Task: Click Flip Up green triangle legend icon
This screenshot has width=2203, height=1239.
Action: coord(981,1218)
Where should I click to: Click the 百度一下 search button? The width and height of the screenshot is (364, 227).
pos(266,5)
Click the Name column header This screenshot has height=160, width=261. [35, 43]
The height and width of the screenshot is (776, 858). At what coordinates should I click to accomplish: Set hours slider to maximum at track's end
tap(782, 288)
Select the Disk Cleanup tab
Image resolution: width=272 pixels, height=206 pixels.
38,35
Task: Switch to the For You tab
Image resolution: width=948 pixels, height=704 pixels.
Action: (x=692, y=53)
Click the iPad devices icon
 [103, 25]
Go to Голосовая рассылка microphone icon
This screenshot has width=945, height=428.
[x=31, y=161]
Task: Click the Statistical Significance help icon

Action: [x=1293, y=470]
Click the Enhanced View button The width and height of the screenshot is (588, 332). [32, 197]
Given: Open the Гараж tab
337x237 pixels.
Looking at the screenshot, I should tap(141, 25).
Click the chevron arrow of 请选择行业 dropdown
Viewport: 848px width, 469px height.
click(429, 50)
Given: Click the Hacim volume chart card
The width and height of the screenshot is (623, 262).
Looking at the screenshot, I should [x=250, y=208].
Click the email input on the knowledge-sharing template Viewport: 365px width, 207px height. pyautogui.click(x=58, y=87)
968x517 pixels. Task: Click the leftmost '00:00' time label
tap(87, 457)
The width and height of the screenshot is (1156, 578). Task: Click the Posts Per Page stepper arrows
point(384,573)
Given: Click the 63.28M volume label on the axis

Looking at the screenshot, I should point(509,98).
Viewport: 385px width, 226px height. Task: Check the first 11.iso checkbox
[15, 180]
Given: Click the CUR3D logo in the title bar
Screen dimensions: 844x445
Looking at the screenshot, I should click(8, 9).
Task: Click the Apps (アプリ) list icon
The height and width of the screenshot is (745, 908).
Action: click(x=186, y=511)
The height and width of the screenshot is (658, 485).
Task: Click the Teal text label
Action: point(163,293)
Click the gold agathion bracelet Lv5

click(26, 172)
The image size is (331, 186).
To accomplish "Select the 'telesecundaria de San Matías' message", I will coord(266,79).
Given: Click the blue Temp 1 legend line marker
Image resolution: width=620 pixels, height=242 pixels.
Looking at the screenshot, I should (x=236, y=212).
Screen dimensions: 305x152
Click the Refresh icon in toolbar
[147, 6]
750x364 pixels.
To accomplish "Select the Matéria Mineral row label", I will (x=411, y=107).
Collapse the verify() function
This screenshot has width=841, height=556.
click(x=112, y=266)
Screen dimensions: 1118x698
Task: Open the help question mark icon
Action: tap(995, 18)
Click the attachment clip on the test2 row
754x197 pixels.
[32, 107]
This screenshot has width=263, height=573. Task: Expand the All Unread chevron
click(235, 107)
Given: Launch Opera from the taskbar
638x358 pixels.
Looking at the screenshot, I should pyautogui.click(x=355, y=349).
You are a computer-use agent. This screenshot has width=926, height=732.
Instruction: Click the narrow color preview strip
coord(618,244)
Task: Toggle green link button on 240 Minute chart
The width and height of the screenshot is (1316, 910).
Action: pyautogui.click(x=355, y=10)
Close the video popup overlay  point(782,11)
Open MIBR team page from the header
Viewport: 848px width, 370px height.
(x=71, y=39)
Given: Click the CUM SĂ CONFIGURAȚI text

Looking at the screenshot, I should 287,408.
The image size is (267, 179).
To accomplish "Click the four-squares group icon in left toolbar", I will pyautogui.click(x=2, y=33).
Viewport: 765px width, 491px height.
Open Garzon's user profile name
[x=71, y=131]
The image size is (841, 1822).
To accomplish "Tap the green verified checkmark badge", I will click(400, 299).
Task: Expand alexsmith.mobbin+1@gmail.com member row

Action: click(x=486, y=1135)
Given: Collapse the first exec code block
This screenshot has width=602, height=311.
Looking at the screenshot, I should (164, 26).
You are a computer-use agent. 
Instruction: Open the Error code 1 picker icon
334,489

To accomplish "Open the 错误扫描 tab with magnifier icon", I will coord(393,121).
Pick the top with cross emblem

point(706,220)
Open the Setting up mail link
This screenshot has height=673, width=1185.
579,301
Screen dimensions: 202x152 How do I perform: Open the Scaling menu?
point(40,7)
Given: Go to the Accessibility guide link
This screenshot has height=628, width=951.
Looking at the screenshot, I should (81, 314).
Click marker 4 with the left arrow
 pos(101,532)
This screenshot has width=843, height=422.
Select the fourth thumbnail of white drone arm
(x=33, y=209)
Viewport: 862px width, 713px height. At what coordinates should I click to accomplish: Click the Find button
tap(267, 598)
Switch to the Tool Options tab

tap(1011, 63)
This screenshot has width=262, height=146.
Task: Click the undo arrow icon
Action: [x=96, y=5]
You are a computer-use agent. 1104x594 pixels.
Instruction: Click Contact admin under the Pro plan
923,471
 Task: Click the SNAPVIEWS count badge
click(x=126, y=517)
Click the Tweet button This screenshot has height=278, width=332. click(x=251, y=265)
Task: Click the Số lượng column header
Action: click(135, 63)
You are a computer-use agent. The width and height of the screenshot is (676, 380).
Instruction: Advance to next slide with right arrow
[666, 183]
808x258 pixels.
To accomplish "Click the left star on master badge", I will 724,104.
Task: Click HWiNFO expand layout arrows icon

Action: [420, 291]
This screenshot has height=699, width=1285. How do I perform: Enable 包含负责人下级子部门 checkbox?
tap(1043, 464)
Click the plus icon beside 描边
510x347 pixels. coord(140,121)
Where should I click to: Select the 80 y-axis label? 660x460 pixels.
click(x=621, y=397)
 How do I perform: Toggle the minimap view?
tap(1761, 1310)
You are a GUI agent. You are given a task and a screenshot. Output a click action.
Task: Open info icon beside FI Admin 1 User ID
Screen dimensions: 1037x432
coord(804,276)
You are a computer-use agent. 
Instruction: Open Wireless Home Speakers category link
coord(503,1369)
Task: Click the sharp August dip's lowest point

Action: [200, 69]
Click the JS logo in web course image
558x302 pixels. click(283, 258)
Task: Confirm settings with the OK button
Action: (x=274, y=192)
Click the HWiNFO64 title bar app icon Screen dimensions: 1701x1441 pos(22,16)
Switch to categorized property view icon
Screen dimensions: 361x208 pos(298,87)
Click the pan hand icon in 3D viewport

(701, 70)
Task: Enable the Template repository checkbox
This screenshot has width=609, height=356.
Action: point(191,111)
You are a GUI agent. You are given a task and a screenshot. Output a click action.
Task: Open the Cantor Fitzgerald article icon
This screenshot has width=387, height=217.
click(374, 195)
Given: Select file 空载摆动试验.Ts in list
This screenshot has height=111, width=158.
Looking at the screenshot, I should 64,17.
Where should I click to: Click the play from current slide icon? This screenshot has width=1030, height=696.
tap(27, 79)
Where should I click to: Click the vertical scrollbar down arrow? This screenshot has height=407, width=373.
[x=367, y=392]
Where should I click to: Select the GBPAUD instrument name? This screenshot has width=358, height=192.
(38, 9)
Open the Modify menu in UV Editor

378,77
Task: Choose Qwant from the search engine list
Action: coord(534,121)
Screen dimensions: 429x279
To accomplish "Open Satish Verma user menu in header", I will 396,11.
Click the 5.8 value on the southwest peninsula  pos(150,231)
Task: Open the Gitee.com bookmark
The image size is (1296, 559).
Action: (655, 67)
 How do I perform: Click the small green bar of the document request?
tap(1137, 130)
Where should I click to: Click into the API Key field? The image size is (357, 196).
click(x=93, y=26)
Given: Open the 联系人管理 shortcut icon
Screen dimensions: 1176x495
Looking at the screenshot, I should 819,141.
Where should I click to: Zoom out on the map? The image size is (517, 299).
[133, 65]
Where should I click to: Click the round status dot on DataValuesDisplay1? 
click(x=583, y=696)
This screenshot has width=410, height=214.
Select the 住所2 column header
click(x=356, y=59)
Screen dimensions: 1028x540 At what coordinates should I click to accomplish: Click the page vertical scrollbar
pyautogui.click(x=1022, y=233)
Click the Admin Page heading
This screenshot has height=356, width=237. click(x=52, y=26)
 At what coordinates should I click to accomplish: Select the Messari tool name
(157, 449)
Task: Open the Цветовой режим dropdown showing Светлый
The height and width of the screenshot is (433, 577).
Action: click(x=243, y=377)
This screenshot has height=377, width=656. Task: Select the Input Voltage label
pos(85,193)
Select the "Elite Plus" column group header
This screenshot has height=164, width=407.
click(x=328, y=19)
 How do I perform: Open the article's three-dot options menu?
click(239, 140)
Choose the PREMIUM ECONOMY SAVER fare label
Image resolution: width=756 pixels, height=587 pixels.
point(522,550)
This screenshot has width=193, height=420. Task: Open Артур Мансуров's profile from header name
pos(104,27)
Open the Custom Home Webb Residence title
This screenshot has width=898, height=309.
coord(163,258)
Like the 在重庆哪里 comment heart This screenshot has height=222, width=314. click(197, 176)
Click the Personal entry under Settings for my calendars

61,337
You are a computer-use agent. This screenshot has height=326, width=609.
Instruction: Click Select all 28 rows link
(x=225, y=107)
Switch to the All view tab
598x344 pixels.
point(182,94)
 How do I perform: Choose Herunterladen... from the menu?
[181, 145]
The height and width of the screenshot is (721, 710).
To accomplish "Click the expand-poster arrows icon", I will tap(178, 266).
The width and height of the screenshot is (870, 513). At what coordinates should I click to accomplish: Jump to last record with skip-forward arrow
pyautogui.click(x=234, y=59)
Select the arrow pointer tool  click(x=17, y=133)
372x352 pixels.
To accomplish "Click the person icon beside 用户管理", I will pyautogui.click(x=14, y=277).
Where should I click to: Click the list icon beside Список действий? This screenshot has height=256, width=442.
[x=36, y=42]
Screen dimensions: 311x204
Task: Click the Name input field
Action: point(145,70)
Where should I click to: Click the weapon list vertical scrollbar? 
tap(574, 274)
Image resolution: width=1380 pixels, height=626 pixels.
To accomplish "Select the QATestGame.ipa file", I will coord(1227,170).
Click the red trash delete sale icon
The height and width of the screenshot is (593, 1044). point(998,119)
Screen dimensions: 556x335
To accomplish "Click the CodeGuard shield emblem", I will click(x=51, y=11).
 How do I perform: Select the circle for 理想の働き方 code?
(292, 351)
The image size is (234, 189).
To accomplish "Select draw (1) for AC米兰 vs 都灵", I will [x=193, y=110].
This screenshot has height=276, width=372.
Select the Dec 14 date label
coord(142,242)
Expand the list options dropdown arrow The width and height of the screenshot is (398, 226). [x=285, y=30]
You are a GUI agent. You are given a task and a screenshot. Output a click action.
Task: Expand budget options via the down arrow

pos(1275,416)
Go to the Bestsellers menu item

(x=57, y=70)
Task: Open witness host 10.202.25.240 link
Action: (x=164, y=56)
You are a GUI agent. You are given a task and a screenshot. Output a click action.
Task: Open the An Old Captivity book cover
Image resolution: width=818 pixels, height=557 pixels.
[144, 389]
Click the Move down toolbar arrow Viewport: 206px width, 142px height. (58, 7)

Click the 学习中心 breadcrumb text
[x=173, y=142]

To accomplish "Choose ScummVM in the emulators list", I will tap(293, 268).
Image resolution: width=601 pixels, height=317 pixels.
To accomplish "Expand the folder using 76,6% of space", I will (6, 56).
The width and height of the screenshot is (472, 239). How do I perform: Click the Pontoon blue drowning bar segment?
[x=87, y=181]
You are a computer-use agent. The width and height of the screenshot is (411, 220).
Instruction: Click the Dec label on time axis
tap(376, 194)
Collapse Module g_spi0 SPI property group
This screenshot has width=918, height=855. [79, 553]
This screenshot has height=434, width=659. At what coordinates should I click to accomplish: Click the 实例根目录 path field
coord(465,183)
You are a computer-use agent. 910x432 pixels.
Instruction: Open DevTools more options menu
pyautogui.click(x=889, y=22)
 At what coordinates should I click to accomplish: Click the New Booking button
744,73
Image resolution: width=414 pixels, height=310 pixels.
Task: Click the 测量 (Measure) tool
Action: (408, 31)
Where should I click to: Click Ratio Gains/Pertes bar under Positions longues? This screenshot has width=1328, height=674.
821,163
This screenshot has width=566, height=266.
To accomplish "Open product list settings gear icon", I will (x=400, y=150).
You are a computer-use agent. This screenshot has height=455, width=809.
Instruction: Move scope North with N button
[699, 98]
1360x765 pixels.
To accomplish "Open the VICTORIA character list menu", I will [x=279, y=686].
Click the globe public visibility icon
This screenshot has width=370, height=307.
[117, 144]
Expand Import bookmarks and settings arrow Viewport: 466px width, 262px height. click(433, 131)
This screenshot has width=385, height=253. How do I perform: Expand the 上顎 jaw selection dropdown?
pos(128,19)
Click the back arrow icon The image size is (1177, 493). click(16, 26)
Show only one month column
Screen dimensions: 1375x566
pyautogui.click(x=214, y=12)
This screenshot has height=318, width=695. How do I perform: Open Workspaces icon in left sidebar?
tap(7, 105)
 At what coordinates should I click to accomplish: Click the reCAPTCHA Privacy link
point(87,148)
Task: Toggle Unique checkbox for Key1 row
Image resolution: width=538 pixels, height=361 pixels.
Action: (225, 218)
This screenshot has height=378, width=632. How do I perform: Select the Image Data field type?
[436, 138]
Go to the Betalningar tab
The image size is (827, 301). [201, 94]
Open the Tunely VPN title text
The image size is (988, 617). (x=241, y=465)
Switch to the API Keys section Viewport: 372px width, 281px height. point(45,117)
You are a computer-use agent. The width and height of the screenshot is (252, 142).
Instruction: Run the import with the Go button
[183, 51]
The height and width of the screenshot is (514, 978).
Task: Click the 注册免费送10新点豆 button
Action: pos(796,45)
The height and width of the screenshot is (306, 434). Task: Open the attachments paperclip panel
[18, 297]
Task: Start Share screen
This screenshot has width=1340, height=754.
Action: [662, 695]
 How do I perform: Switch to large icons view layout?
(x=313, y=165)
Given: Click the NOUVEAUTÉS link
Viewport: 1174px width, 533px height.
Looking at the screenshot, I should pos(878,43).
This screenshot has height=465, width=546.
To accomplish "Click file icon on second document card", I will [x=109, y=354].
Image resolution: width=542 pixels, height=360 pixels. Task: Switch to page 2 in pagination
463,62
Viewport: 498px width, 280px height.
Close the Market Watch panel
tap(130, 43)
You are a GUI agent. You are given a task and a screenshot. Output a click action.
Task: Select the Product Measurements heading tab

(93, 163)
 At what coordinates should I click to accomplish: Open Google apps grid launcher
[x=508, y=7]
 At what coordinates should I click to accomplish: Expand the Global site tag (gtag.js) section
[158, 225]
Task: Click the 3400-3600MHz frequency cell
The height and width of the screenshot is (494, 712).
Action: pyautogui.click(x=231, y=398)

===

* To do *
Print the records again without changes, from the start through the line containing "Action: [x=1293, y=470]", including that line.

* Response to this task *
Task: Click Flip Up green triangle legend icon
This screenshot has width=2203, height=1239.
Action: coord(981,1218)
Where should I click to: Click the 百度一下 search button? The width and height of the screenshot is (364, 227).
pos(266,5)
Click the Name column header This screenshot has height=160, width=261. [35, 43]
The height and width of the screenshot is (776, 858). At what coordinates should I click to accomplish: Set hours slider to maximum at track's end
tap(782, 288)
Select the Disk Cleanup tab
Image resolution: width=272 pixels, height=206 pixels.
38,35
Task: Switch to the For You tab
Image resolution: width=948 pixels, height=704 pixels.
Action: (x=692, y=53)
Click the iPad devices icon
 [103, 25]
Go to Голосовая рассылка microphone icon
This screenshot has width=945, height=428.
[x=31, y=161]
Task: Click the Statistical Significance help icon

Action: [x=1293, y=470]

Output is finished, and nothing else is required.